[Dataset entries]
════════
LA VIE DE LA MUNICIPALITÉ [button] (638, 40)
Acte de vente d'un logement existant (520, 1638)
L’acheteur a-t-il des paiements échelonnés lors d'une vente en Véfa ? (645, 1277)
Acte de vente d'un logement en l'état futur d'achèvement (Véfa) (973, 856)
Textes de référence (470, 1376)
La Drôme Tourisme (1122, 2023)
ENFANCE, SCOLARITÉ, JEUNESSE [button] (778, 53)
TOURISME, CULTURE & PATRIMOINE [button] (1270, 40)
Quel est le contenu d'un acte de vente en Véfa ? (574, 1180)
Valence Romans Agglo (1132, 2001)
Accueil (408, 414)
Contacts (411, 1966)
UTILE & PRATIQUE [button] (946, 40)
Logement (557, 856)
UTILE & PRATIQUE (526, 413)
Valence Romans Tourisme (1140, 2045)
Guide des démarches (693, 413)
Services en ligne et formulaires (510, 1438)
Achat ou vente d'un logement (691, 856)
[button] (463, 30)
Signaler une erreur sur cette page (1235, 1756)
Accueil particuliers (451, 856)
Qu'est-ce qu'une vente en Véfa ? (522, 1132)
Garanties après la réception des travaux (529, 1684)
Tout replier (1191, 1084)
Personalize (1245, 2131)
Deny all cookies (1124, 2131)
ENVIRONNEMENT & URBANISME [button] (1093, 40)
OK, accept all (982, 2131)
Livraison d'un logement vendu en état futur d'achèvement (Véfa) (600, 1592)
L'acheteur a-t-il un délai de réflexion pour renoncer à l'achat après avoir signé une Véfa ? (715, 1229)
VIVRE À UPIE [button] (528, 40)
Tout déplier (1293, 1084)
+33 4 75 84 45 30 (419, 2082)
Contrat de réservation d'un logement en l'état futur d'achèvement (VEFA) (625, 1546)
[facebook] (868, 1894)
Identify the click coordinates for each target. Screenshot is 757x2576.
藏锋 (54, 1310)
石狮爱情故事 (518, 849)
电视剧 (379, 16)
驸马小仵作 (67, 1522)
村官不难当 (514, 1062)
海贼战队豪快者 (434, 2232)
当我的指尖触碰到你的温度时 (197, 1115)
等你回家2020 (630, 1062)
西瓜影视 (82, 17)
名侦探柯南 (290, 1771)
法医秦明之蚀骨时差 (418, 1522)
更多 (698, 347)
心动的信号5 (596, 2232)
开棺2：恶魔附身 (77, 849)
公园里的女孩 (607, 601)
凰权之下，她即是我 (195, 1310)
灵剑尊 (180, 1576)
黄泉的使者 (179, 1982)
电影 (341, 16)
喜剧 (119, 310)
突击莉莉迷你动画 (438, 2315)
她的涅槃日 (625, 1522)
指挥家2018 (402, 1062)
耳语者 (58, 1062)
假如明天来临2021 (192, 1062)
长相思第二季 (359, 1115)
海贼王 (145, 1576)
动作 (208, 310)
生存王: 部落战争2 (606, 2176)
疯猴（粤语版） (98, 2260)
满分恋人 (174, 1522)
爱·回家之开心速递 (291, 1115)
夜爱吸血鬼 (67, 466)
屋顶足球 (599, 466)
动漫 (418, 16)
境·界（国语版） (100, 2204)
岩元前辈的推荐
════════
All of the entries must be quoted exactly; please include each one.

» **YOUR RESPONSE**:
LA VIE DE LA MUNICIPALITÉ [button] (638, 40)
Acte de vente d'un logement existant (520, 1638)
L’acheteur a-t-il des paiements échelonnés lors d'une vente en Véfa ? (645, 1277)
Acte de vente d'un logement en l'état futur d'achèvement (Véfa) (973, 856)
Textes de référence (470, 1376)
La Drôme Tourisme (1122, 2023)
ENFANCE, SCOLARITÉ, JEUNESSE [button] (778, 53)
TOURISME, CULTURE & PATRIMOINE [button] (1270, 40)
Quel est le contenu d'un acte de vente en Véfa ? (574, 1180)
Valence Romans Agglo (1132, 2001)
Accueil (408, 414)
Contacts (411, 1966)
UTILE & PRATIQUE [button] (946, 40)
Logement (557, 856)
UTILE & PRATIQUE (526, 413)
Valence Romans Tourisme (1140, 2045)
Guide des démarches (693, 413)
Services en ligne et formulaires (510, 1438)
Achat ou vente d'un logement (691, 856)
[button] (463, 30)
Signaler une erreur sur cette page (1235, 1756)
Accueil particuliers (451, 856)
Qu'est-ce qu'une vente en Véfa ? (522, 1132)
Garanties après la réception des travaux (529, 1684)
Tout replier (1191, 1084)
Personalize (1245, 2131)
Deny all cookies (1124, 2131)
ENVIRONNEMENT & URBANISME [button] (1093, 40)
OK, accept all (982, 2131)
Livraison d'un logement vendu en état futur d'achèvement (Véfa) (600, 1592)
L'acheteur a-t-il un délai de réflexion pour renoncer à l'achat après avoir signé une Véfa ? (715, 1229)
VIVRE À UPIE [button] (528, 40)
Tout déplier (1293, 1084)
+33 4 75 84 45 30 (419, 2082)
Contrat de réservation d'un logement en l'état futur d'achèvement (VEFA) (625, 1546)
[facebook] (868, 1894)
Identify the click coordinates for each target. Screenshot is 757x2576.
藏锋 (54, 1310)
石狮爱情故事 (518, 849)
电视剧 (379, 16)
驸马小仵作 (67, 1522)
村官不难当 (514, 1062)
海贼战队豪快者 (434, 2232)
当我的指尖触碰到你的温度时 (197, 1115)
等你回家2020 (630, 1062)
西瓜影视 (82, 17)
名侦探柯南 (290, 1771)
法医秦明之蚀骨时差 (418, 1522)
更多 (698, 347)
心动的信号5 (596, 2232)
开棺2：恶魔附身 (77, 849)
公园里的女孩 (607, 601)
凰权之下，她即是我 (195, 1310)
灵剑尊 (180, 1576)
黄泉的使者 (179, 1982)
电影 (341, 16)
喜剧 (119, 310)
突击莉莉迷你动画 (438, 2315)
她的涅槃日 (625, 1522)
指挥家2018 (402, 1062)
耳语者 (58, 1062)
假如明天来临2021 (192, 1062)
长相思第二季 (359, 1115)
海贼王 (145, 1576)
动作 (208, 310)
生存王: 部落战争2 (606, 2176)
疯猴（粤语版） (98, 2260)
满分恋人 (174, 1522)
爱·回家之开心速递 (291, 1115)
夜爱吸血鬼 (67, 466)
屋顶足球 (599, 466)
动漫 (418, 16)
境·界（国语版） (100, 2204)
岩元前辈的推荐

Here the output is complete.